First things first: Let’s Get Visible: How to Get Noticed And Sell More Books is not something you should jump in and read first thing. It’s an advanced guide, a companion volume to David Gaughran’s 2011 release, Let’s Get Digital: How To Self-Publish, And Why You Should. If you haven’t read Digital, you absolutely should — it is an absolutely critical tome for anybody looking to do digital publishing, whether running a small publishing operation, or putting our your own stuff — and it’s on sale right now for 99 cents as a tie-in promotion to this release, so you should go grab it immediately. I’ll wait.
Let’s Get Visible is the sequel — a more advanced guide which tackles the most critical issue facing independently-published content: How to get more people to see your work, to discover it among the myriad other options available, and hopefully, how to get them to buy it. It assumes that you already know the nuts and bolts of how of digital publishing — producing professional-quality material, well-designed, attractive, and making it available for sale. The focus of this volume is on increasing the visibility (and therefore the sales) of your books once they’re ready to go.
There are, as a rough estimate, eleventy-bajillion “CRACK AMAZON’S SECRETS AND SELL TONS!!!” self-publishing cash-ins available for purchase. This is not one of them. This is a sober, honest breakdown of tactics and strategies for increasing the visibility of your book, whether it’s been previously published, or if you’re launching from scratch. It concentrates largely on methods to improve your books visibility on Amazon — which makes sense, since Amazon represents an overwhelmingly large percentage of the digital market. Your best efforts focused there will have the most direct impact on your overall sales. Gaughran also covers sites like Barnes & Noble, Apple, Kobo and Smashwords, but spends most of the time giving you information that will do you the most good.
Gaughran presents the current best guess as to workings of Amazon’s algorithms for its Recommendation Engine, it’s sales rankings, it’s top lists. He sources this information with links to blogs and articles where the detective work has been done by himself and others, with the up-front caveat that Amazon does change these formulae, so the information that is presented in this book is only current as of May 2013. By providing the links, however, he insures that the reader can keep up to date on any further developments. He is honest about the fact that since the algorithms are proprietary, nobody but Amazon knows for sure how they work — but he clearly spells out the evidence for the methods he presents. This isn’t get-rich-quick one-true-wayism, but rather a evidentiary examination of logical conclusions, with the caveat that the information will change — but that those changes will be easier to adapt to once you have a basic grasp of how the process has worked historically. This is a breath of fresh air for indie publishing, which too often draws cult-of-personality gurus, heavy with the stink of hucksterism.
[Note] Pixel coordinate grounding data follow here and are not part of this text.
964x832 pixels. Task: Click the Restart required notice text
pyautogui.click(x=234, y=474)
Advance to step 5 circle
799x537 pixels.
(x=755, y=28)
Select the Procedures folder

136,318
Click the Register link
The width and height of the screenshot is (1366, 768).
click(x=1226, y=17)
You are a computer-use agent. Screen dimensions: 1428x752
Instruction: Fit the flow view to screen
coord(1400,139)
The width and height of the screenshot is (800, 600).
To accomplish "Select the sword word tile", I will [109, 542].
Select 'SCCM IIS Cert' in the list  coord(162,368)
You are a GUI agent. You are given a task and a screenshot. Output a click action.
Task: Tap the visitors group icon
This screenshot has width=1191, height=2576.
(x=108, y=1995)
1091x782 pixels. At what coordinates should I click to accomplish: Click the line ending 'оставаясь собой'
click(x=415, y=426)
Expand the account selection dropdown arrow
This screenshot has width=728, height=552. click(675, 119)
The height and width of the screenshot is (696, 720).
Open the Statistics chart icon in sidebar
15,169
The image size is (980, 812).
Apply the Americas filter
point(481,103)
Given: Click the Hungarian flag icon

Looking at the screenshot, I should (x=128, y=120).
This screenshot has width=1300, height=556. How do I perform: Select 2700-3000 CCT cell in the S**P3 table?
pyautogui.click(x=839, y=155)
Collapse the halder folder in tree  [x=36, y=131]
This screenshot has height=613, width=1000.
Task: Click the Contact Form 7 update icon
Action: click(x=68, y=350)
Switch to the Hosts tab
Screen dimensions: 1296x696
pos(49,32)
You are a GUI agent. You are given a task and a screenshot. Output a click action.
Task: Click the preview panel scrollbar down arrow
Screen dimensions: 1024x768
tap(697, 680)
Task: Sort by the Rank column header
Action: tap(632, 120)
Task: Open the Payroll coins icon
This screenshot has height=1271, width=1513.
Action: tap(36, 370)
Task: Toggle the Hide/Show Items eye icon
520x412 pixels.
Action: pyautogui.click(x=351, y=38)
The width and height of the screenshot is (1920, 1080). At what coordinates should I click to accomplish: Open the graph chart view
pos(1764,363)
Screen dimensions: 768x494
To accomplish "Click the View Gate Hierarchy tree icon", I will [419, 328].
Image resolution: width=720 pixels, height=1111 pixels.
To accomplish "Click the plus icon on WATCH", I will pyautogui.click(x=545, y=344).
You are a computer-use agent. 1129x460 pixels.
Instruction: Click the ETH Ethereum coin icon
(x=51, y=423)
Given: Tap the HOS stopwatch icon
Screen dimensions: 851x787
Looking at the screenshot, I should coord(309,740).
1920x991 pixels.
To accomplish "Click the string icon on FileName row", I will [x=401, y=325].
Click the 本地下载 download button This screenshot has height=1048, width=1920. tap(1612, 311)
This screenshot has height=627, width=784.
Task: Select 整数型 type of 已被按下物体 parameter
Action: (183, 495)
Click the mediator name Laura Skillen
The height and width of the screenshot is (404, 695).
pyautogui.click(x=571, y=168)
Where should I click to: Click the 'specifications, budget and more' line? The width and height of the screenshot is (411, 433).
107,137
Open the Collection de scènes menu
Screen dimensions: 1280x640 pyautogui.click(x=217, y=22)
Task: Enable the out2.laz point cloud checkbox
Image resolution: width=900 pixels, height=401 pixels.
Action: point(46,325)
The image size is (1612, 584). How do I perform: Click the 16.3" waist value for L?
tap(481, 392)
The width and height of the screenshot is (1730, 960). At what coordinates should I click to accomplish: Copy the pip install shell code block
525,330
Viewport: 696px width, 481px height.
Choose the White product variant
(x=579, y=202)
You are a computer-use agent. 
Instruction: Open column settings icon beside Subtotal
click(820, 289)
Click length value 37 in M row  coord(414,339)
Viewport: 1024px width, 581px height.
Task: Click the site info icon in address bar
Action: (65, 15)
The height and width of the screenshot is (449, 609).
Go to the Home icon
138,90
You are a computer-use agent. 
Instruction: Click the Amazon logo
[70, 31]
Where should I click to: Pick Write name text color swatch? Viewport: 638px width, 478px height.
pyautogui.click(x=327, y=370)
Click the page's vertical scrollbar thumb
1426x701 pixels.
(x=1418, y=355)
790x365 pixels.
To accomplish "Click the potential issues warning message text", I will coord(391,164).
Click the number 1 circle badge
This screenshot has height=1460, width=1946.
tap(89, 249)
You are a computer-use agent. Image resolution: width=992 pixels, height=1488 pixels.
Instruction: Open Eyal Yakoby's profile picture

From examination of how Amazon recommends books to customers, Gaughran presents the logical methods for presenting your work so as best to take advantage of those suppositions, some of which is common sense, but much of which presents a new way to think about things (for example, a counter-intuitive method of launching a book which goes against the instincts I have developed over 20 years of working in publishing — but which makes perfect sense given the evidence provided about how the various recommendations and lists work).
I could go on — but honestly, you are far better served by reading the book than in reading a recommendation for it. Make no mistake, that is what I am unreservedly offering here: a recommendation, in the strongest possible terms. Despite my experience, this book gave me valuable advice, gave me new information that I hadn’t considered, and an entirely new way of thinking about promotion. Both books (linked below) should be an essential part of an Insurgent Creative’s tool kit — and I’d recommend adding David Gaughran’s blog to your regular reading list as well.